Goal of the exercise: Reproduce the entries exactly. Omit none of them.
----------------
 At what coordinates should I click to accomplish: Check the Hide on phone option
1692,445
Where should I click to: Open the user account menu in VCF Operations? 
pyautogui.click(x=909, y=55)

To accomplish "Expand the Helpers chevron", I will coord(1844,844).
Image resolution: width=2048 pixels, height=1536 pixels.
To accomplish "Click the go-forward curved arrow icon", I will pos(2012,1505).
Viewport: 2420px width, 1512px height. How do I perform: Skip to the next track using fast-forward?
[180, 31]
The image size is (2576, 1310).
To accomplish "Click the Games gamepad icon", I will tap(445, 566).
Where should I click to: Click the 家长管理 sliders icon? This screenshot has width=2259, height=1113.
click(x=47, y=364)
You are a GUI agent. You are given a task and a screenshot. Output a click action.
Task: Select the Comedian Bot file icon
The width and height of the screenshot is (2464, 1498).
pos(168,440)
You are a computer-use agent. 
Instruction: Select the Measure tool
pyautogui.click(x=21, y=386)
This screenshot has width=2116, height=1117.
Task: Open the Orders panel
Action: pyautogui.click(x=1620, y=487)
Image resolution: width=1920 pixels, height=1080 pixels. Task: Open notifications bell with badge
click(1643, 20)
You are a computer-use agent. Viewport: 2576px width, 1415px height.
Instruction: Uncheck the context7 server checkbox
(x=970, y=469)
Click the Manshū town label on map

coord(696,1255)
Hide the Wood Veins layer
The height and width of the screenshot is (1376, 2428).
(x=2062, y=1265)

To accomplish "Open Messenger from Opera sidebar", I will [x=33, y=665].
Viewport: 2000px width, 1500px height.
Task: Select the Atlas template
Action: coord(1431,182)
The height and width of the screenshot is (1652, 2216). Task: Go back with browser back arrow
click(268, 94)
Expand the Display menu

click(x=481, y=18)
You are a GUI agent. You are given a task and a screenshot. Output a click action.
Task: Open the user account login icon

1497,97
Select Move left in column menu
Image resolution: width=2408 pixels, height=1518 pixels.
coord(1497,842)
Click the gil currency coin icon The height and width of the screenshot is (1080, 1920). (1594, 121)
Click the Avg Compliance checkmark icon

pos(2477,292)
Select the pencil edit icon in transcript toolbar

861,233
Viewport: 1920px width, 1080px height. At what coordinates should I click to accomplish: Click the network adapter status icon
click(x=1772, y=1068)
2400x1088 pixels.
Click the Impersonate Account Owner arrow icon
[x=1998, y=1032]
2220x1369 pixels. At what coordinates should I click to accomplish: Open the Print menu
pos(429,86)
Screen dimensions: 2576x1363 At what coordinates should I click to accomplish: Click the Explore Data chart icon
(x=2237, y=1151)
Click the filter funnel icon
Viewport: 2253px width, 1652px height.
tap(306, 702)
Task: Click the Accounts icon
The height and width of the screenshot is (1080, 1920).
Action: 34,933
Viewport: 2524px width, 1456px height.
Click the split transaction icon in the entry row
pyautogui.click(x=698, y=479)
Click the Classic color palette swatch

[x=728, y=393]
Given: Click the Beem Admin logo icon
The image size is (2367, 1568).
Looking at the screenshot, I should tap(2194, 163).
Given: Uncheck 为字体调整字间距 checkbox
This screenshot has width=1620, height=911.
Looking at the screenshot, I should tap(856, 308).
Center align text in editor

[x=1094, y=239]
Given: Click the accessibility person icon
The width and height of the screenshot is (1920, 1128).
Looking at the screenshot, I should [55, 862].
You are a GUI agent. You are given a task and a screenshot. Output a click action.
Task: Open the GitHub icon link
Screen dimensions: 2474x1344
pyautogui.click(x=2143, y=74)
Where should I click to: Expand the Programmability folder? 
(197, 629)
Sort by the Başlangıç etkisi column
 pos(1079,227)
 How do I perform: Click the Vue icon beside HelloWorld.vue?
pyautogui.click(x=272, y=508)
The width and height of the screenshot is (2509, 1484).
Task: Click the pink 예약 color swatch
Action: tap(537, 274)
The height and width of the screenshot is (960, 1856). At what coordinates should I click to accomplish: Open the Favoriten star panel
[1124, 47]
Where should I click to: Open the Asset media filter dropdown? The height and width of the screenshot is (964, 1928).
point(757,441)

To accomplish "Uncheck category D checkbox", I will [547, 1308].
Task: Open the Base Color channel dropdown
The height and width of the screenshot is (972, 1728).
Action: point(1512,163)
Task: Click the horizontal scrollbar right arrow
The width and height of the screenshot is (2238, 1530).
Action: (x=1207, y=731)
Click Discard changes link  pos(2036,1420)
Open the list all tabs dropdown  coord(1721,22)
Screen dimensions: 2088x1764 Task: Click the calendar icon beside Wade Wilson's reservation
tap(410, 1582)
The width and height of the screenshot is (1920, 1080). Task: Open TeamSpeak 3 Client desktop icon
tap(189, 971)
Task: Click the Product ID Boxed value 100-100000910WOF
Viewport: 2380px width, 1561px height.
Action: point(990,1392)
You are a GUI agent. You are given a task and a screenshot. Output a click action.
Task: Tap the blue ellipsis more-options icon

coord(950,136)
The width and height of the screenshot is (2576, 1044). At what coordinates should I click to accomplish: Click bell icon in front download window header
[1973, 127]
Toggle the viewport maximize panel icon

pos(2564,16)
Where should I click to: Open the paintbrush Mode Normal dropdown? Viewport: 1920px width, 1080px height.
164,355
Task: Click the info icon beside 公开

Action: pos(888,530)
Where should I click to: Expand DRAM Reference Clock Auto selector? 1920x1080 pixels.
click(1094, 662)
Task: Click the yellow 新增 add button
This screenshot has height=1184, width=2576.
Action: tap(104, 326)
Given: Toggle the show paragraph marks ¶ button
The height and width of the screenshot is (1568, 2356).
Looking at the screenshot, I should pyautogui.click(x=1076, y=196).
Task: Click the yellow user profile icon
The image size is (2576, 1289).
----------------
Task answer:
 At what coordinates should I click to accomplish: Check the Hide on phone option
1692,445
Where should I click to: Open the user account menu in VCF Operations? 
pyautogui.click(x=909, y=55)

To accomplish "Expand the Helpers chevron", I will coord(1844,844).
Image resolution: width=2048 pixels, height=1536 pixels.
To accomplish "Click the go-forward curved arrow icon", I will pos(2012,1505).
Viewport: 2420px width, 1512px height. How do I perform: Skip to the next track using fast-forward?
[180, 31]
The image size is (2576, 1310).
To accomplish "Click the Games gamepad icon", I will tap(445, 566).
Where should I click to: Click the 家长管理 sliders icon? This screenshot has width=2259, height=1113.
click(x=47, y=364)
You are a GUI agent. You are given a task and a screenshot. Output a click action.
Task: Select the Comedian Bot file icon
The width and height of the screenshot is (2464, 1498).
pos(168,440)
You are a computer-use agent. 
Instruction: Select the Measure tool
pyautogui.click(x=21, y=386)
This screenshot has width=2116, height=1117.
Task: Open the Orders panel
Action: pyautogui.click(x=1620, y=487)
Image resolution: width=1920 pixels, height=1080 pixels. Task: Open notifications bell with badge
click(1643, 20)
You are a computer-use agent. Viewport: 2576px width, 1415px height.
Instruction: Uncheck the context7 server checkbox
(x=970, y=469)
Click the Manshū town label on map

coord(696,1255)
Hide the Wood Veins layer
The height and width of the screenshot is (1376, 2428).
(x=2062, y=1265)

To accomplish "Open Messenger from Opera sidebar", I will [x=33, y=665].
Viewport: 2000px width, 1500px height.
Task: Select the Atlas template
Action: coord(1431,182)
The height and width of the screenshot is (1652, 2216). Task: Go back with browser back arrow
click(268, 94)
Expand the Display menu

click(x=481, y=18)
You are a GUI agent. You are given a task and a screenshot. Output a click action.
Task: Open the user account login icon

1497,97
Select Move left in column menu
Image resolution: width=2408 pixels, height=1518 pixels.
coord(1497,842)
Click the gil currency coin icon The height and width of the screenshot is (1080, 1920). (1594, 121)
Click the Avg Compliance checkmark icon

pos(2477,292)
Select the pencil edit icon in transcript toolbar

861,233
Viewport: 1920px width, 1080px height. At what coordinates should I click to accomplish: Click the network adapter status icon
click(x=1772, y=1068)
2400x1088 pixels.
Click the Impersonate Account Owner arrow icon
[x=1998, y=1032]
2220x1369 pixels. At what coordinates should I click to accomplish: Open the Print menu
pos(429,86)
Screen dimensions: 2576x1363 At what coordinates should I click to accomplish: Click the Explore Data chart icon
(x=2237, y=1151)
Click the filter funnel icon
Viewport: 2253px width, 1652px height.
tap(306, 702)
Task: Click the Accounts icon
The height and width of the screenshot is (1080, 1920).
Action: 34,933
Viewport: 2524px width, 1456px height.
Click the split transaction icon in the entry row
pyautogui.click(x=698, y=479)
Click the Classic color palette swatch

[x=728, y=393]
Given: Click the Beem Admin logo icon
The image size is (2367, 1568).
Looking at the screenshot, I should tap(2194, 163).
Given: Uncheck 为字体调整字间距 checkbox
This screenshot has width=1620, height=911.
Looking at the screenshot, I should tap(856, 308).
Center align text in editor

[x=1094, y=239]
Given: Click the accessibility person icon
The width and height of the screenshot is (1920, 1128).
Looking at the screenshot, I should [55, 862].
You are a GUI agent. You are given a task and a screenshot. Output a click action.
Task: Open the GitHub icon link
Screen dimensions: 2474x1344
pyautogui.click(x=2143, y=74)
Where should I click to: Expand the Programmability folder? 
(197, 629)
Sort by the Başlangıç etkisi column
 pos(1079,227)
 How do I perform: Click the Vue icon beside HelloWorld.vue?
pyautogui.click(x=272, y=508)
The width and height of the screenshot is (2509, 1484).
Task: Click the pink 예약 color swatch
Action: tap(537, 274)
The height and width of the screenshot is (960, 1856). At what coordinates should I click to accomplish: Open the Favoriten star panel
[1124, 47]
Where should I click to: Open the Asset media filter dropdown? The height and width of the screenshot is (964, 1928).
point(757,441)

To accomplish "Uncheck category D checkbox", I will [547, 1308].
Task: Open the Base Color channel dropdown
The height and width of the screenshot is (972, 1728).
Action: point(1512,163)
Task: Click the horizontal scrollbar right arrow
The width and height of the screenshot is (2238, 1530).
Action: (x=1207, y=731)
Click Discard changes link  pos(2036,1420)
Open the list all tabs dropdown  coord(1721,22)
Screen dimensions: 2088x1764 Task: Click the calendar icon beside Wade Wilson's reservation
tap(410, 1582)
The width and height of the screenshot is (1920, 1080). Task: Open TeamSpeak 3 Client desktop icon
tap(189, 971)
Task: Click the Product ID Boxed value 100-100000910WOF
Viewport: 2380px width, 1561px height.
Action: point(990,1392)
You are a GUI agent. You are given a task and a screenshot. Output a click action.
Task: Tap the blue ellipsis more-options icon

coord(950,136)
The width and height of the screenshot is (2576, 1044). At what coordinates should I click to accomplish: Click bell icon in front download window header
[1973, 127]
Toggle the viewport maximize panel icon

pos(2564,16)
Where should I click to: Open the paintbrush Mode Normal dropdown? Viewport: 1920px width, 1080px height.
164,355
Task: Click the info icon beside 公开

Action: pos(888,530)
Where should I click to: Expand DRAM Reference Clock Auto selector? 1920x1080 pixels.
click(1094, 662)
Task: Click the yellow 新增 add button
This screenshot has height=1184, width=2576.
Action: tap(104, 326)
Given: Toggle the show paragraph marks ¶ button
The height and width of the screenshot is (1568, 2356).
Looking at the screenshot, I should pyautogui.click(x=1076, y=196).
Task: Click the yellow user profile icon
The image size is (2576, 1289).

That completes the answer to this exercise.